Pool Re’s member insurers voted on Friday to allow the government to increase its share of Pool Re’s earned premiums to 50% from the current level of 10%.
Also, terrorism insurance and reinsurance is now widely available in the private market because of the lack of losses since the September 11 2001 terrorist attacks in the US and improvements in terrorism risk modelling and underwriting.
Marsh, for example, has just launched a new terrorism scheme as an alternative to Pool Re with backing from Lloyd’s insurers Catlin and Talbot.
But AM Best expects UK insurers to continue relying on Pool Re because of its government backing.
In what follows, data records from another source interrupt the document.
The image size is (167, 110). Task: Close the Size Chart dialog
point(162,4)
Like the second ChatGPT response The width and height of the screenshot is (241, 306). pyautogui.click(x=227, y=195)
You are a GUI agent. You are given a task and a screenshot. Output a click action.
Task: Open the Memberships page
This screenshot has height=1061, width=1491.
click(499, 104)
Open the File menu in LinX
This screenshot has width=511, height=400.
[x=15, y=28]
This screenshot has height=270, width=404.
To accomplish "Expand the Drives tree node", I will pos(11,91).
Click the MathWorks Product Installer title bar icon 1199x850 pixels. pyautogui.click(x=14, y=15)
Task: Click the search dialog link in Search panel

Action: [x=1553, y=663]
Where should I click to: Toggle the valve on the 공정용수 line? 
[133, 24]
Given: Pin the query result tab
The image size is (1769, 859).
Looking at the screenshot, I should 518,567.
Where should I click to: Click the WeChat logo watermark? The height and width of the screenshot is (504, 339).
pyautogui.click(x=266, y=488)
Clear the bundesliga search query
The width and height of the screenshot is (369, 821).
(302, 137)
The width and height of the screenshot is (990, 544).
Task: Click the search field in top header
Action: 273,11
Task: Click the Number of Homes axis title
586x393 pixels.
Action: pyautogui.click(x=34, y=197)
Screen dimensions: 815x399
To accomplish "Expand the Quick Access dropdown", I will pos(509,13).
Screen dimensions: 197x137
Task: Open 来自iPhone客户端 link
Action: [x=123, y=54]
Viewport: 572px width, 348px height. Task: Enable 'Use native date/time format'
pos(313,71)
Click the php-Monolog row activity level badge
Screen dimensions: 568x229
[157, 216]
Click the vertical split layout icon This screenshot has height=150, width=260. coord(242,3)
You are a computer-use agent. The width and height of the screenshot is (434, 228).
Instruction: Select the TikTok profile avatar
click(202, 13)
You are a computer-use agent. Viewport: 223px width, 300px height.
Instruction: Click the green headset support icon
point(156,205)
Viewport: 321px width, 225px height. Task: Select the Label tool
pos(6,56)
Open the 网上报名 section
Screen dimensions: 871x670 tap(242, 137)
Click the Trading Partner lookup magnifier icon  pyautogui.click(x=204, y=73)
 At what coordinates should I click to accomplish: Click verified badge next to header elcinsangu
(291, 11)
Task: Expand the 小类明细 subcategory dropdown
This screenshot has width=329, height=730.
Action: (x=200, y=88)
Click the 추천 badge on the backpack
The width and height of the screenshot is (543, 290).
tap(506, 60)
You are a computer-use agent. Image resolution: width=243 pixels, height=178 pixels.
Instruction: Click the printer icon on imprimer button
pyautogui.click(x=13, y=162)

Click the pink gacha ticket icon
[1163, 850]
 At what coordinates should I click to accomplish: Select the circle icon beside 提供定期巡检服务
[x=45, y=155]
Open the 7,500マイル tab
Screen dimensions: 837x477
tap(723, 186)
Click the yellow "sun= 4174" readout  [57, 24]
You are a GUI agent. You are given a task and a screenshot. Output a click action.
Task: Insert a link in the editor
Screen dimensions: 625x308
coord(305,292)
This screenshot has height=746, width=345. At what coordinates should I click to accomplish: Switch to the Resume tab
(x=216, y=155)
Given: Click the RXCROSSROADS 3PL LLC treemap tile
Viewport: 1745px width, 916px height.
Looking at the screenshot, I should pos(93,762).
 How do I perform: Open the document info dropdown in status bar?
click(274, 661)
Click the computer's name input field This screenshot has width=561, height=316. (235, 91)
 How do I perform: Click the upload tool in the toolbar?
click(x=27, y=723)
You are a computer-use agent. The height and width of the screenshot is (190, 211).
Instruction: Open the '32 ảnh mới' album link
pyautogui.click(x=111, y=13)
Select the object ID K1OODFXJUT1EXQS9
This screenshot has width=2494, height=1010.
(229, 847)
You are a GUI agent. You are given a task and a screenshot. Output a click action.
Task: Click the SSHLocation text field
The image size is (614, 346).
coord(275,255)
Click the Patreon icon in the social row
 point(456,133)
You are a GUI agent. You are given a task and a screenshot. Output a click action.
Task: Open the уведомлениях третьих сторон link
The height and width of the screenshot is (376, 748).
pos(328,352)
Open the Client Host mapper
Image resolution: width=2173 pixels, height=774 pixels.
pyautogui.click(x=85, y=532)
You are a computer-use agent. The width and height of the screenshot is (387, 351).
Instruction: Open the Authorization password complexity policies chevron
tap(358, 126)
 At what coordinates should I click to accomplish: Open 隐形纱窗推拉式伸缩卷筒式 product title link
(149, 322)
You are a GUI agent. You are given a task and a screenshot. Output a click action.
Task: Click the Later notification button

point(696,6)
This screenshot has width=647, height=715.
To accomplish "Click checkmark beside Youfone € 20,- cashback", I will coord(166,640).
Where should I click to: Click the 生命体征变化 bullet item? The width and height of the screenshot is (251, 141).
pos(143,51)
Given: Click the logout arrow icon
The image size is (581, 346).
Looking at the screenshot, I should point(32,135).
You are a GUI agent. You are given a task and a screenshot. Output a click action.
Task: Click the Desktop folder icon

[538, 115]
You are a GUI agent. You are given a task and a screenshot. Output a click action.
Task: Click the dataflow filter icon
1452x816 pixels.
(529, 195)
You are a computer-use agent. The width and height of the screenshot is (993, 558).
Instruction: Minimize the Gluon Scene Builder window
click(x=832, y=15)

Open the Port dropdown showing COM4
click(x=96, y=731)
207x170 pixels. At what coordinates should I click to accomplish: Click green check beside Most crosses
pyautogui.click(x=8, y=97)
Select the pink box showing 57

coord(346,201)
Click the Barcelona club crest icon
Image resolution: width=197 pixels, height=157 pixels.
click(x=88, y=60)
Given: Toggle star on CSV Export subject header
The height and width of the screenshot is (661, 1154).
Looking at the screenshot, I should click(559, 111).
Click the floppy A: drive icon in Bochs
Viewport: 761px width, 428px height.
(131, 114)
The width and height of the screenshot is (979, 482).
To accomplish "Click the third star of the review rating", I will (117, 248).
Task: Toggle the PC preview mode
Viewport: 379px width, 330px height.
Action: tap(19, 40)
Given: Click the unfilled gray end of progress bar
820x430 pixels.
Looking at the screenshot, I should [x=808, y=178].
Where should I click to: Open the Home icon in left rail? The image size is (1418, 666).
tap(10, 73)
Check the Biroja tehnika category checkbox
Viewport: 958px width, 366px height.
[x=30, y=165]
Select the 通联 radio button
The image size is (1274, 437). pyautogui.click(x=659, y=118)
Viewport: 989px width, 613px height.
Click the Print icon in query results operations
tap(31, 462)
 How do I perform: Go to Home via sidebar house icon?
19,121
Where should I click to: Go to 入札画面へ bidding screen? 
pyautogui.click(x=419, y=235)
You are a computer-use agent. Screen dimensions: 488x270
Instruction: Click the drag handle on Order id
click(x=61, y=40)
The Treasury will step in to pay claims if Pool Re’s resources are exhausted, and AM Best said the losses from a terrorist event could be very high.
The agency said losses from a nuclear, biological, chemical and radiological attack could be particularly severe and are “extremely difficult” to estimate.
AM Best said it does not expect to take any rating actions as a result of the increased government levy because it is unlikely to affect the scheme’s cability to pay claims, given its estimated resources of £5.5bn and government backing should this be exhausted.
The agency said that if the scheme passes on the cost of the increased government levy to insurers though higher premiums, it could have an impact on the profitability of the terrorism business written by insurers. But it added that because insurers offer Pool Re-backed terrorism cover as part of commercial property or business interruption policies, and the insurers are usually well-diversified, the impact should easily be absorbed.
AM Best added that it does not consider the government’s levy increase as a sign that it wants to withdraw its backing. Rather, the agency said, it reflects the current economic environment and the government trying to manage its finances better.